Here’s the episode quiche, though: Cassie. Despite the general “zzz”s this show throws around like Gambit in X-Men, the character continues to develop into something unique to teen drama. She’s both oh so very chill—just getting out of Diana’s house to avoid stomping on her hospitality, just throwing Jake out of her house—and not afraid to get angry. She yelled at Blackwell, and she can be mean, but not in an empty, surface sort of way. This is the tiny blond girl who ran through the woods in the snow because she was pissed at some ghosts. And truly: Credit to Britt Robertson who’s really done a nice job balancing the relatable and more intense parts of Cassie’s personalities.

What should have been a salsa-like weird addendum to the menu, though, Diana and Faye working together—a plot pairing I’ve been arguing the merits of on Twitter for weeks—amounted to two ships passing in the night instead the booze cruise pontoon I was anticipating.
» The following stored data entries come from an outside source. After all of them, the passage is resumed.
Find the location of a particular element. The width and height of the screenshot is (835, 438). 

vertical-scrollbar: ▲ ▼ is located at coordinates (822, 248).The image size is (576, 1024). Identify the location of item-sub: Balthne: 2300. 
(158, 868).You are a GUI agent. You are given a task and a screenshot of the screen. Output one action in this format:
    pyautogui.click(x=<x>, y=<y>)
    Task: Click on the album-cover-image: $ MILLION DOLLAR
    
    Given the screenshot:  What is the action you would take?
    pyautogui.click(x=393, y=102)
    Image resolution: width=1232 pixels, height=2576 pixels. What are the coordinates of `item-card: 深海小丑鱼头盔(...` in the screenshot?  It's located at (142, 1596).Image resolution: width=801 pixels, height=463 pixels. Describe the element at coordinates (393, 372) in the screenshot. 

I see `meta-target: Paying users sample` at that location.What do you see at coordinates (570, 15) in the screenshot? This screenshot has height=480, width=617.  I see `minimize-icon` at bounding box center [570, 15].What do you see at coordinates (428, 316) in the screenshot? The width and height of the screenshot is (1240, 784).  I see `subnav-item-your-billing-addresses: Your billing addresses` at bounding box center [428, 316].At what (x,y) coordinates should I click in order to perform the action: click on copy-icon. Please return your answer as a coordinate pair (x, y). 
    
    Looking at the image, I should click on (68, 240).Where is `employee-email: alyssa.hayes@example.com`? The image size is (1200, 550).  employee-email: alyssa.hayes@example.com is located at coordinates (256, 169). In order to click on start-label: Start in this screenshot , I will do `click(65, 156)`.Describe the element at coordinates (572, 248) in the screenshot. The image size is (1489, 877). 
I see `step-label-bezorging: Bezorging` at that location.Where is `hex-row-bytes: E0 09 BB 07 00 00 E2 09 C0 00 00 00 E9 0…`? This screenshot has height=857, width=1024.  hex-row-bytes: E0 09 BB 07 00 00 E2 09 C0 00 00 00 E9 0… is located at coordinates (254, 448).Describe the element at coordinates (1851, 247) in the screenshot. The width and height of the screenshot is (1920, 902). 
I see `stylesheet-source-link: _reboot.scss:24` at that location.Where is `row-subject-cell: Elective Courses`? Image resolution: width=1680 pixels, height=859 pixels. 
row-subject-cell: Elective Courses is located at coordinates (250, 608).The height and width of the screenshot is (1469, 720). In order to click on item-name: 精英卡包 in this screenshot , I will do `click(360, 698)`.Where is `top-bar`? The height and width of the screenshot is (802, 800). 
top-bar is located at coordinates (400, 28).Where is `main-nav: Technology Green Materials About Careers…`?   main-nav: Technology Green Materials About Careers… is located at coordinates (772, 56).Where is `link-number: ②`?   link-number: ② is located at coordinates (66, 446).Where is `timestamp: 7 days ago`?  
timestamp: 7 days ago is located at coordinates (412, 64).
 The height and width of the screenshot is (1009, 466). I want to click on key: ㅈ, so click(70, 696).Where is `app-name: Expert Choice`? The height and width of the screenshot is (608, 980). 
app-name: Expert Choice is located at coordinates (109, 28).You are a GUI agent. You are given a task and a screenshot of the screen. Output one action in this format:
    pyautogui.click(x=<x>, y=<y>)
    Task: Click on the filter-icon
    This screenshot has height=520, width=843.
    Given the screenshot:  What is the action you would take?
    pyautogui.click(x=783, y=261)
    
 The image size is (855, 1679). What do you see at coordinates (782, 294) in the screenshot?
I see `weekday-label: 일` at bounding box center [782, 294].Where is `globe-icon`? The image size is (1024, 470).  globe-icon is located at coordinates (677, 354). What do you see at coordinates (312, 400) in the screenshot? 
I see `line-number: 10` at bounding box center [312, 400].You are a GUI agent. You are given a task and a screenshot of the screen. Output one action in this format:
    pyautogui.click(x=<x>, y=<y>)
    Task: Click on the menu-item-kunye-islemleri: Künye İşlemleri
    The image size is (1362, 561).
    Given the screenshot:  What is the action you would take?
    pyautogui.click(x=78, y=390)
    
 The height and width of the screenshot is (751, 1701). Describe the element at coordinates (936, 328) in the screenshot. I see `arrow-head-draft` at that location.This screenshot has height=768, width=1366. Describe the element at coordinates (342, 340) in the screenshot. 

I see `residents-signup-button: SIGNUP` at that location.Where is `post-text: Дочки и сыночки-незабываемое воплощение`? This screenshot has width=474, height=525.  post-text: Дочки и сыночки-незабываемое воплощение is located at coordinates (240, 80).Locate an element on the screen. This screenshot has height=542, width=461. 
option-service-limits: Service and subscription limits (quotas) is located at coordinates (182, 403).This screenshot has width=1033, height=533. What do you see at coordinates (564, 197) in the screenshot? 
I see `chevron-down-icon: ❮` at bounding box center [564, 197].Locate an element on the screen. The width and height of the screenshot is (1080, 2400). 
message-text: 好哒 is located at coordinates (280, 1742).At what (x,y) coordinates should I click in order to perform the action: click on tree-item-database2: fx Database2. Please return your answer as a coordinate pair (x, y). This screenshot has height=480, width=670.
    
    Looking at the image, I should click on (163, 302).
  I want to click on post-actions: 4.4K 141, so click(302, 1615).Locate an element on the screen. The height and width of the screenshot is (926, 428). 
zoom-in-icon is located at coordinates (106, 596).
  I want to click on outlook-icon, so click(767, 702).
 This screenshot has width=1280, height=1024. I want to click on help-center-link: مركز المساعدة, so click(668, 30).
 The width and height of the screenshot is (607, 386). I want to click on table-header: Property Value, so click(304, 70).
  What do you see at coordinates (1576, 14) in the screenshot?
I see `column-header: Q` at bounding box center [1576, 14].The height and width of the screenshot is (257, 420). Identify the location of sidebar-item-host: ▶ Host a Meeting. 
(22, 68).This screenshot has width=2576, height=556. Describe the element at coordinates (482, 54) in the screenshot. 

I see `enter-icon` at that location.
Now, Valentine’s Day coughed up some of the dynamics between all the girls, but I expected the show to wring more out of the natural way they might get on each other’s nerves, instead of showing up at a party, looking for Melissa offscreen separately, and having that be that.

The red velvet cake, of course, is the usual stellar creepiness this show can bring to the table. Lunging ahead of the others was the black eyedrops of spellin’—that would have been weird anyway, but the way the witch hunters grabbed Robertson’s face really made it especially creepy. The car choking and the compulsion spell also qualify, naturally, and these little slices of cake are what makes this tough to write about—they’re not really complimented by anything else, and they always leave me wanting more.

Stray observations:

  • The spells still sound like they’re being read out of “Baby’s First Yoga Class.” This is why Cassie’s magic is so much better, because she doesn’t have to say lame-ass things to do it.
  • Joe Lando is 50, which makes him of the same generation as Grandma Jane, who is still at Promises. Joe Lando is also kind of hot.
  • John Blackwell, like the rest of America, picks Jake too.
  • Why the introduction of the coffee house? This was the biggest question I really have walking away from the episode, apparently, but I’m genuinely curious. The sex magic week, Faye bumped into Jake heading out of a coffee shop (I’m thinking it was this one) but still. Are we just establishing multiple hangout locations in the town? I can only pray the entire thing wasn’t a ruse to conspire Adam and Cassie to flirt over proper serving technique.
  • Tangentially: Why is it television parties always a) look so lame, but more especially jarring, b) look so spaced-out? I never went to house parties in high school, but I’ve been to frat parties in houses and house parties since and I’ve never been to one that wasn’t very close-quarters. I understand from a shooting perspective why you wouldn’t do this, but credit to the olden days of Gossip Girl on this front: When that show threw a party, people were jammed in there.
  • Melissa’s power surging via the coconut voodoo dolls from Live And Let Die was well done, and especially well done was Jessica Parker Kennedy awkwardly trying to be firm that she wasn’t there for drugs but not entirely tip her cards that she was there for Callum. Melissa was obviously unsuccessful in that.
  • John Blackwell is a pretty great name, isn’t it? If you have a great last name, a name like John can be really striking, à la John Wall.
  • “Oh waitress!” Give Faye more to do.
  • I’m unclear, by the way: Are we supposed to think Lee’s playing Faye at the end of the episode? Or is it that Callum’s pissed him off by messing with Faye and now he’s blowing off his comatose girlfriend, who’s… who’s in his house? Chance Harbor’s hospice care needs some work. Either way, Damon and Tonkin didn’t quite have the chemistry I last remembered. I guess I'm in the tank for Jake and Faye, now. What's become of me?